■ Task description:
The result should be the lines from the one holding "[(پیوند خانه، بازکردن" to the final line of the records, retyped exactly.

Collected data
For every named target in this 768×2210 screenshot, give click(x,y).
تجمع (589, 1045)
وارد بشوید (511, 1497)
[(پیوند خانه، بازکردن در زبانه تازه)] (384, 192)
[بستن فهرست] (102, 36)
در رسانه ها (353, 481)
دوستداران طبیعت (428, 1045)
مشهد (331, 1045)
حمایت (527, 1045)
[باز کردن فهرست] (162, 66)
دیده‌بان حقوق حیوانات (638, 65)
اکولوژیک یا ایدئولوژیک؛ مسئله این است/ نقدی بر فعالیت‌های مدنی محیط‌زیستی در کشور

■ Reply to the task:
[(پیوند خانه، بازکردن در زبانه تازه)] (384, 192)
[بستن فهرست] (102, 36)
در رسانه ها (353, 481)
دوستداران طبیعت (428, 1045)
مشهد (331, 1045)
حمایت (527, 1045)
[باز کردن فهرست] (162, 66)
دیده‌بان حقوق حیوانات (638, 65)
اکولوژیک یا ایدئولوژیک؛ مسئله این است/ نقدی بر فعالیت‌های مدنی محیط‌زیستی در کشور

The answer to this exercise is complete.